Seika Boye is a writer, scholar, educator, and artist whose practices revolve around dance, movement, Blackness, archives and museums, and embodied pedagogies.
Seika is an Assistant Professor and Founder/Director of the Institute for Dance Studies at the Centre for Drama, Theatre and Performance Studies (EDU-D), University of Toronto. Seika received her BFA (Dance and English) and MA (Dance) at York (1999; 2006) and her PhD from the University of Toronto (2016).
Between degrees, Seika worked as a professional modern/postmodern dance artist; an archives and publishing assistant at Dance Collection Danse; and a dance writer and editor.
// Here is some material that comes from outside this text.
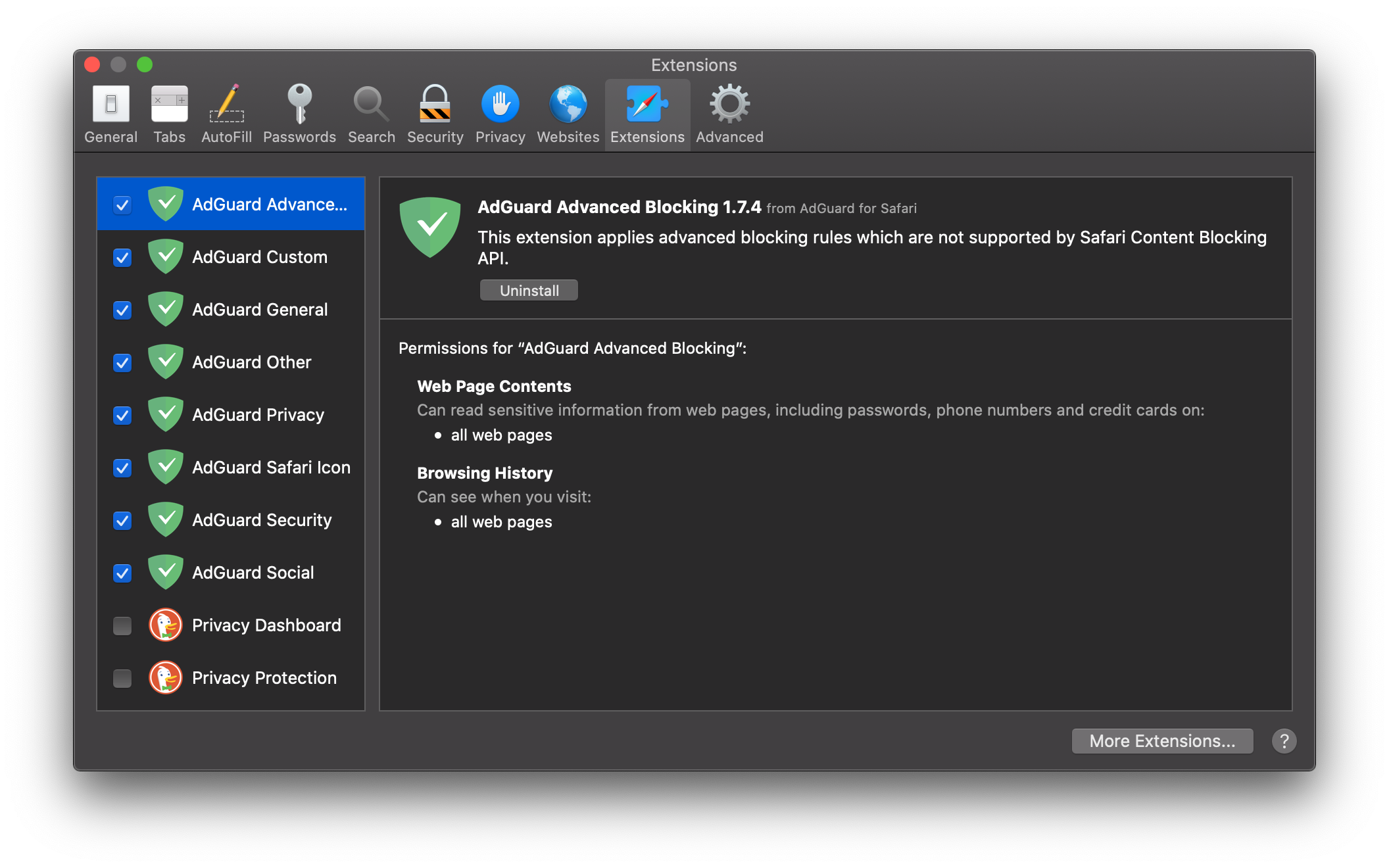Disable the Privacy Dashboard extension

(x=121, y=625)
She is an advocate for the value of dance and embodied knowledge beyond the scope of performance.
Dedicated to public scholarship, Seika curated the award winning archival exhibition It’s About Time: Dancing Black in Canada 1900-1970 (2018) and co-curated with Mona Stonefish, Peter Park, Dolleen Tisawii’ashii Manning, Evadne Kelly and Sky Stonefish — Into the Light: Eugenics and Education in Southern Ontario (2019) which was the recipient of the Lieutenant Governor’s Heritage Trust Award. In 2018 she received the Toronto District School Board's African Heritage Educators’ Network Arts Honoree (2019). She is the inaugural recipient of Dance Studies Association Dance in the Public Sphere Award (2021). From 2018-19, Seika was an artist-in-residence at the Art Gallery of Ontario where she created the ongoing project This Living Dancer, an archival simulation that explores self-determination and privacy in archiving methodologies. Seika is a co-investigator on Gatherings: Oral and Archival Histories of Performance (SSHRC PDG) and an Experiential Learning Faculty Fellow (2023-26). In 2022-23, she received support from the CDHI UX Accelerator and Emerging Projects Fund for ongoing development on her research website www.dancingblackcanada.ca.
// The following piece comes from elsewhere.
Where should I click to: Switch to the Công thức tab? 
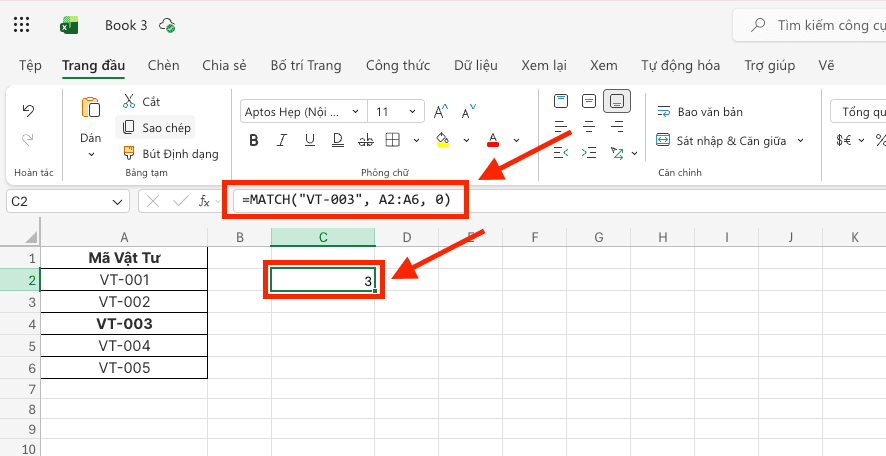tap(397, 65)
Her publications include writing for Canadian Journal of History, TURBA, Dance Chronicle, Canadian Theatre Review, alt.theatre, The Routledge Encyclopedia of Modernism, Performance Matters, Dance Collection Danse Magazine and Dance Current. Seika is the co-editor/contributor with Thomas F. DeFrantz of Configurations in Motion: Performance Curation and Communities of Colour, 3rd Edition (2017). She has a forthcoming edited essay collection with MJ Thompson Power Moves: Dance, Culture, Politics (Playwrights Canada Press).
As a movement dramaturg, Seika has collaborated with artists including Natasha Powell/Holla Jazz, taisha paggett, Syreeta Hector, Mix Mix Dance Collective, Deanna Bowen, Heidi Struass/adelheid dance, and Djanet Sears. Seika is a sought-after speaker and arts consultant with organizations across Canada. From 2018-2023, she worked closely with the CanDance Network, the national network of Dance Presenters.
Seika acknowledges the mentorship of Selma Odom, Miriam Adams, Stephen Johnson, and Vivienne Scarlet. She was born and raised in Hamilton, Ontario and has lived for brief periods in Vancouver (1999-2002) and Montreal (2002-2003). Toronto has been home since 2003 where she lives with her husband and their two children.